October is national employee disability awareness month and so it seems like the right time to write about a condition called Dyspraxia, a developmental condition that millions of people around the world have, but relatively unknown in comparison to conditions it is frequently compared to (dyslexia being the main one).

Dyspraxia is diagnosed through clusters of symptoms – it is unusual for an individual to present with all, or most of the symptoms. Generally, extremely poor hand-eye coordination, poor balance and posture are key signs, whilst some cases also show problems with speech, focus and planning.

Personally, I was diagnosed when I was 5 when it was clear I couldn’t really write, catch a ball, put on shoes or clothes, ride a bike or do any of the other normal kid things. Frankly, I was lucky – not all developmental psychologists spot the condition, and due to the diversity of symptoms it is frequently misdiagnosed as ADHD or Asperger’s syndrome, or just dismissed as clumsiness or stupidity. 

In a way, it is good to have a label that explains the differences you notice between yourself and others – there have always been some things I’ve been significantly worse at than peers; and there have always been things I’m better at, but most deeply I’ve always felt different. People label conditions like Dyspraxia as ‘hidden’ or ‘invisible’ conditions, but I don’t think that is entirely accurate. I’ve always been noticeably different to most other people. This is part of what made high school no fun for me, but then I’m not sure it is fun for anybody really, is it?

I’m still not sure what to say to people, and default to saying nothing at all and just pretending to be ‘normal’. I don’t feel like I should necessarily be obliged to explain myself to people.
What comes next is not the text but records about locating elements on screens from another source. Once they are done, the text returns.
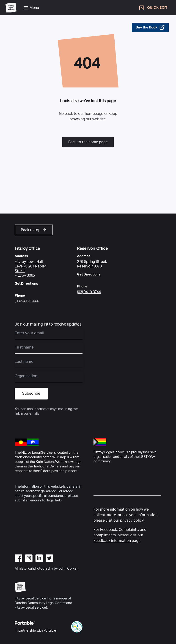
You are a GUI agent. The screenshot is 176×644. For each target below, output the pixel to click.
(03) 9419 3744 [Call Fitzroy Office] (26, 301)
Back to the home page (88, 142)
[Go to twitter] (49, 558)
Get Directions (26, 284)
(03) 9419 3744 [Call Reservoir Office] (89, 292)
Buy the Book (150, 27)
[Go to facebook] (18, 558)
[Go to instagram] (29, 558)
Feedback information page (117, 540)
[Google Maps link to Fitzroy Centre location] (35, 268)
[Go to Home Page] (11, 8)
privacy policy (132, 520)
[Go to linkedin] (39, 558)
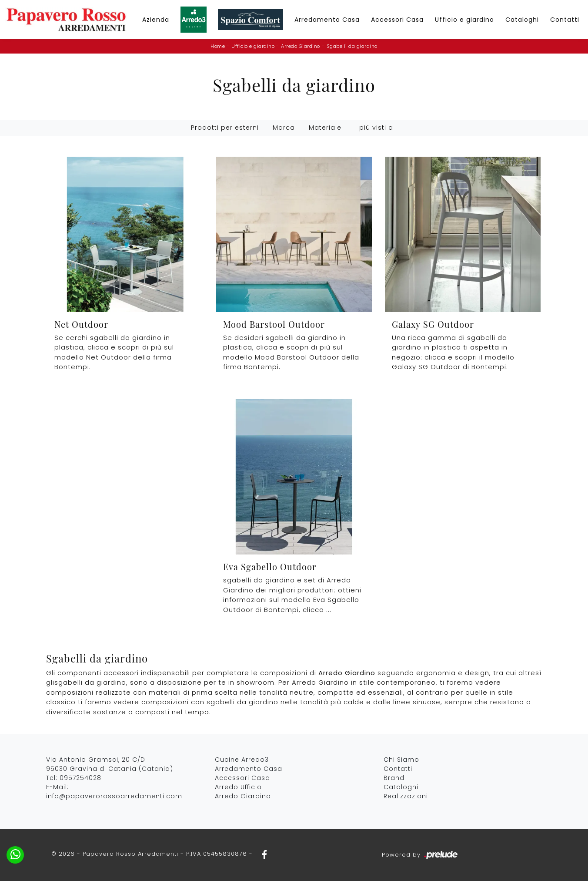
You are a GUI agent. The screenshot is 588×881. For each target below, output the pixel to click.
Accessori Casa (397, 20)
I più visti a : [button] (376, 128)
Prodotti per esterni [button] (225, 128)
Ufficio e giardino (464, 20)
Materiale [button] (325, 128)
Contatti (565, 20)
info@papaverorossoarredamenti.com (114, 796)
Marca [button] (284, 128)
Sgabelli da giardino (352, 46)
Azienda (156, 20)
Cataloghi (522, 20)
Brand (394, 778)
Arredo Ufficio (238, 787)
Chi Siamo (401, 760)
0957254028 (80, 778)
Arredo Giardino (301, 46)
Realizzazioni (406, 796)
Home (217, 46)
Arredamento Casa (327, 20)
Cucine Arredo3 (242, 760)
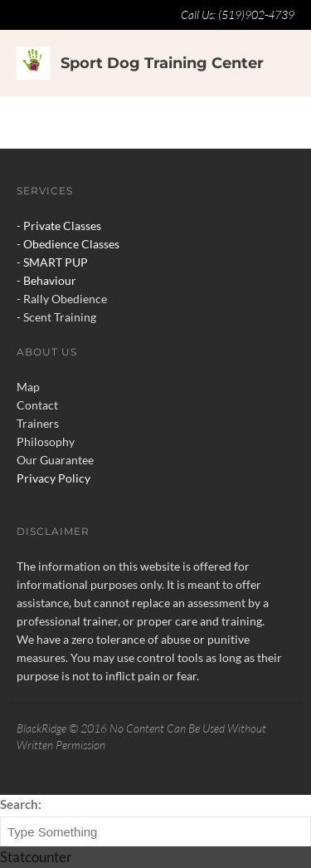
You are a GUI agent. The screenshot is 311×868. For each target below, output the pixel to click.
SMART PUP (56, 262)
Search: (21, 804)
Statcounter (36, 856)
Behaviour (50, 280)
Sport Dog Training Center (162, 63)
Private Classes (62, 225)
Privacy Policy (53, 478)
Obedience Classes (71, 243)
However, when nobody knows you have a diagnosed condition/disability/neurodiversity, some people seem to think they have a license to be insulting. You quite frequently get laughed at, called weird, called lazy, called stupid. I’ve been on TV before, did something that looked funny, and it amazed me the things that people who you’ve never met will say about you on social media.

Equally, I was going through the airport recently and it always takes me about 3 times as long as others to get things out of bags going through security. Because I was taking my time and there were some impatient looking people in the queue, the man whose job it is to churn people through the security line in an airport told me to ‘stop being an idiot’, in those exact words. Even in high pressure situations, we should always try to assume others are doing their best, show empathy and compassion and other to help. But stuff like that happens and it happens a lot. If you don’t have a clear visible impairment, people assume you’re mentally inferior, lazy or a troublemaker.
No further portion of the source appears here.